Блестящие двери лифта соединились, он протяжно загудел, и я ощутил давление в подошвах. Я готовился войти в редакцию. За тридцать одну секунду (без остановок) подъема на шестнадцатый этаж нужно было выпустить из себя, отбросить на время культуру улицы, чтобы войти в мир, где слово «культура» все еще было синонимом слов «вежливость» и «образованность». Я стащил с головы наушники, снял кепку и солнечные очки и пригладил свои длинные волосы, глядя на отражение в блестящей металлической двери лифта.
* * *
В детстве я составил представление о том, что такое культура, благодаря журналу «Нью-Йоркер», который лежал на кофейном столике в доме моих родителей в Нью-Джерси вместе с другими среднеинтеллектуальными журналами, такими как
* * *
В старом «Нью-Йоркере» каждое предложение было сентенцией, обращающей на соседние предложения ровно столько внимания, сколько требовали правила приличия. Факты подавались один за другим практически без украшательств.
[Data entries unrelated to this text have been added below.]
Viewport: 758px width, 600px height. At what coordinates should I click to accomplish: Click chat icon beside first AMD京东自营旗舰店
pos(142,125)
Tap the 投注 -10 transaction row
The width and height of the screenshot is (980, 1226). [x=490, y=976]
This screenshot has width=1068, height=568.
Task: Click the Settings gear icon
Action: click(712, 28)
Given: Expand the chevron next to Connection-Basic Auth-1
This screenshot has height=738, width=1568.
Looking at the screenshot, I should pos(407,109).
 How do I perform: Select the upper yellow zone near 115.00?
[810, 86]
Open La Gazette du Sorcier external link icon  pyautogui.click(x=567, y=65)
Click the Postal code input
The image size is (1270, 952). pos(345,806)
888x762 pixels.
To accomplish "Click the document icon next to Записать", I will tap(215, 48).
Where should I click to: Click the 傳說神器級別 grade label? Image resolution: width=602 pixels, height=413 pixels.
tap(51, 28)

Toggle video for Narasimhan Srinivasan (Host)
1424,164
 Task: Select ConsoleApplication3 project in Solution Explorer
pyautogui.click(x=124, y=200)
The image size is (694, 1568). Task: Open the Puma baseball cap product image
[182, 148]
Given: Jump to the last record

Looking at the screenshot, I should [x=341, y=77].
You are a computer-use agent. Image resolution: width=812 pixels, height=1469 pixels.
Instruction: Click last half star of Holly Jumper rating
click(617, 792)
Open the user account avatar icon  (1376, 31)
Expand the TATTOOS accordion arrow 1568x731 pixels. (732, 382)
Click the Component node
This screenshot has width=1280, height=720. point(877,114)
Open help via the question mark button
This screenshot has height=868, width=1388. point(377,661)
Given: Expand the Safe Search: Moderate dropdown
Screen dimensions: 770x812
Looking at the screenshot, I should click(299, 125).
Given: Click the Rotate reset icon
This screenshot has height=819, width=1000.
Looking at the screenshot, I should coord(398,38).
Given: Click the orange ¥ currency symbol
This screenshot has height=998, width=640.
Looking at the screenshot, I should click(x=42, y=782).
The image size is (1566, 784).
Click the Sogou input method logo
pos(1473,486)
Кричащие заголовки, утонченный стиль письма, социологический жаргон, академическая теория – все, что было рассчитано на то, чтобы привлечь внимание или спровоцировать спор, скрупулезно удалялось из статей «Нью-Йоркера», публиковавшихся без фотоиллюстраций. Но еще более важно, что в тексте не допускалось ничего, что можно было назвать «новомодным». Подписчик «Нью-Йоркера» должен был быть уверен, что, открывая журнал, он испытает то же чувство, что и аристократ, входя в джентльменский клуб и оставляя грубый потребительский мир за дверями.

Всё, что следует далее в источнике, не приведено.